Residential Electricity Classification Method Based On Cloud Computing Platform and Random Forest

Ming Li; Zhong Fang; Wanwan Cao; Yong Ma; Shang Wu; Yang Guo; Yu Xue; Romany Mansour

doi:10.32604/csse.2021.016189

[BACK]

Computer Systems Science & Engineering DOI:10.32604/csse.2021.016189
Article

Residential Electricity Classification Method Based On Cloud Computing Platform and Random Forest

Ming Li1, Zhong Fang2, Wanwan Cao1, Yong Ma1,*, Shang Wu1, Yang Guo1, Yu Xue3 and Romany F. Mansour4

1Information and Communication Branch of State Grid Anhui Electric Power Co., Ltd., Hefei, 230009, China
2State Grid Anhui Electric Power Co., Ltd., Chuzhou Power Supply Company, Chuzhou, 239000, China
3School of Computer and Software, Nanjing University of Information Science and Technology, Nanjing, 210044, China
4Department of Mathematics, Faculty of Science, New Valley University, El-Kharga, 72511, Egypt
*Corresponding Author: Yong Ma. Email: mayongah@163.com
Received: 20 December 2020; Accepted: 26 January 2021

Abstract: With the rapid development and popularization of new-generation technologies such as cloud computing, big data, and artificial intelligence, the construction of smart grids has become more diversified. Accurate quick reading and classification of the electricity consumption of residential users can provide a more in-depth perception of the actual power consumption of residents, which is essential to ensure the normal operation of the power system, energy management and planning. Based on the distributed architecture of cloud computing, this paper designs an improved random forest residential electricity classification method. It uses the unique out-of-bag error of random forest and combines the Drosophila algorithm to optimize the internal parameters of the random forest, thereby improving the performance of the random forest algorithm. This method uses MapReduce to train an improved random forest model on the cloud computing platform, and then uses the trained model to analyze the residential electricity consumption data set, divides all residents into 5 categories, and verifies the effectiveness of the model through experiments and feasibility.

Keywords: Cloud computing; Hadoop; random forest; user classification

1 Introduction

With the construction and development of urbanization in China, the number of residential quarters of cities is increasing. The total amount of electricity consumed by urban residents is also increasing, which brings new challenges to the stable operation of the power grid. Categorizing the electricity consumption of residential users can help the power supply side perform better resource management and distribution, and reduce power loss [1,2].

There have been many analyses and studies on residential electricity consumption. Song et al. [3] used factors such as holidays and weekends as the parameters of the ANN (Artificial Neural Network) model to predict short-term power consumption. Loktionov et al. [4] used the seasonal decomposition method to study the relationship between urban electricity consumption and climate change. They analyze electricity consumption in terms of time. Liu et al. [5] proposed a method to identify users in the same transformer area based on an improved k-means clustering algorithm. However, these do not involve the classification of specific users. Zhang et al. [6] used the two-step clustering method to classify residential users by extracting the characteristics of the electricity load curve. Song et al. [7] analyzed the relationship between household income and user electricity consumption. Song et al. [8] analyzed the user’s power consumption pattern of pattern recognition power supplies. The above methods have classified users from different perspectives, but due to the increasing amount of data in the grid system now. Some current methods focus more on optimizing classification accuracy, and ignore the timeliness of response, which can no longer meet the demand.

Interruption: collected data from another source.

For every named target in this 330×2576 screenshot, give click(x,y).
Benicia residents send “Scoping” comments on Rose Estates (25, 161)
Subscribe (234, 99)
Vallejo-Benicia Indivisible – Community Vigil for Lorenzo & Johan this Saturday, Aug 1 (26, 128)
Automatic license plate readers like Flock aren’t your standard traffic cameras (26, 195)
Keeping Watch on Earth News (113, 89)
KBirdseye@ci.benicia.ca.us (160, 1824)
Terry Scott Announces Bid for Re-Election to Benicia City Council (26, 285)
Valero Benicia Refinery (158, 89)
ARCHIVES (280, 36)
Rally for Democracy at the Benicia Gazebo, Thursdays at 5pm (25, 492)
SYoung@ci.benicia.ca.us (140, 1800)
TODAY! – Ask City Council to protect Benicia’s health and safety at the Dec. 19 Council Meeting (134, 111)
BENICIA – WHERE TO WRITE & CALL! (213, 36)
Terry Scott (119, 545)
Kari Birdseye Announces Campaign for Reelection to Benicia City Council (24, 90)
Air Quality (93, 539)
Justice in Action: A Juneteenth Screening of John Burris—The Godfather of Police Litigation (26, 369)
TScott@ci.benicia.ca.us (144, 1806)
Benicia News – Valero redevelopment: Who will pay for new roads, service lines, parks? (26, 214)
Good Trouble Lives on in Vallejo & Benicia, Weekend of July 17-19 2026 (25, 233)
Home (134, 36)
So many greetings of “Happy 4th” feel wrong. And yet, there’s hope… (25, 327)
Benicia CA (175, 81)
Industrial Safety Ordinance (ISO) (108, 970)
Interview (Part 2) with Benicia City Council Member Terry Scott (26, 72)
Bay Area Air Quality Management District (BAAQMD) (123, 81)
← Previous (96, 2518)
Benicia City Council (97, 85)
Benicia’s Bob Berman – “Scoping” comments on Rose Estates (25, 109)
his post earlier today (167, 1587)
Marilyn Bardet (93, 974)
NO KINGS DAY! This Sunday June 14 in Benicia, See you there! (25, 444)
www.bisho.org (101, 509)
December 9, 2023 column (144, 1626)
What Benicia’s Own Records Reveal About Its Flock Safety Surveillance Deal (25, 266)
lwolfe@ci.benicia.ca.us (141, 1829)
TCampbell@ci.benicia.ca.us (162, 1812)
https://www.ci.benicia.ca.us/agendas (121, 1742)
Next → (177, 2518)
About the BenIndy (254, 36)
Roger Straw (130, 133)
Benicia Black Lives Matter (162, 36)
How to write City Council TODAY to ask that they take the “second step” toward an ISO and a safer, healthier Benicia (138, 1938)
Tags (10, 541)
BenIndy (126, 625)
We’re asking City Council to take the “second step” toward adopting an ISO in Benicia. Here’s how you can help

Based on this, this paper designs a random forest residential electricity classification method based on the distributed architecture of cloud computing. This method firstly uses the fruit fly algorithm to improve the random forest model, and then uses MapReduce to train the improved random forest model on the cloud computing platform. After that, the trained model is used to analyze the residential electricity consumption data set, and all residents are divided into 5 categories. The effect of the model is verified through experiments.

2 Preparation

2.1 Cloud Computing Architecture

Cloud computing is a concept first proposed by Google [9]. It is the development of distributed computing, grid computing and parallel computing. It distributes computing tasks to a large number of computers or virtual machines through the network, and realizes the decomposition of huge computing tasks, thereby obtaining the calculation results of the tasks faster. Therefore, it is very suitable for the analysis and processing of massive concurrent data. Currently the main popular cloud computing technologies are Hadoop and Spark. This paper uses Hadoop architecture to build the model. The main task deployment of Hadoop is divided into three parts: client machine, master node and slave node [10]. The master node is responsible for the supervision of HDFS (Hadoop Distributed File System) and Map Reduce, and the slave node is responsible for computing instructions and storing data [11].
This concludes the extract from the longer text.